À la mi-décembre, la fille de Tim Jonas a dit au revoir à ses amis et à ses enseignants dans son école privée de Wakefield, dans le Yorkshire. M. Jonas, développeur web, explique que sa famille n'est plus en mesure de payer les frais de scolarité de sa fille de neuf ans, maintenant que le gouvernement travailliste britannique y ajoute 20 % de taxe sur la valeur ajoutée (TVA). Aucune des 44 écoles primaires publiques de Wakefield n'ayant pu lui garantir une place, elle se rendra à une école située à quelques kilomètres de la ville. M. Jonas se sent « assez positif » à propos de ce déménagement, maintenant qu'il est en cours. Mais il regrette d'avoir dû retirer sa fille d'une école où elle était heureuse et où elle réussissait bien.
Après deux ans d'âpres débats, la TVA sur les frais de scolarité est entrée en vigueur le 1er janvier. Malgré tout le bruit qu'elle a suscité, il y a fort à parier que cette mesure aura moins d'impact que ne l'imaginent les irréductibles des deux camps. Cela devrait pourtant inquiéter les travaillistes, qui insistent sur le fait que rendre l'enseignement privé plus cher était une bonne façon de passer ses premiers mois à la direction du système scolaire.
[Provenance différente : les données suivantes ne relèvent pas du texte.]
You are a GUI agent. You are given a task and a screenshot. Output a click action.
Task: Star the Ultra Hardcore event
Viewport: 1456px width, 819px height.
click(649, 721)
Un parti qui a jadis donné la priorité à « l'éducation, l'éducation, l'éducation » semble étonnamment à court de bonnes idées. Les frais de scolarité de la plupart des écoles privées augmentent en même temps, mais dans des proportions variables. Les établissements les plus huppés, comme Eton, font payer aux parents la totalité des 20 %. D'autres établissements disent s'efforcer de limiter les augmentations, mais prévoient d'échelonner les augmentations dans le temps. Les règles de récupération de la TVA permettront à certaines écoles de réaliser des économies (lorsque les entreprises commencent à facturer la TVA à leurs clients, elles cessent de payer la taxe sur certaines de leurs propres dépenses). Mais même dans ce cas, la plupart des écoles devront réduire leurs dépenses ou puiser dans leurs économies si elles souhaitent maintenir l'augmentation des frais de scolarité en dessous de 15 %.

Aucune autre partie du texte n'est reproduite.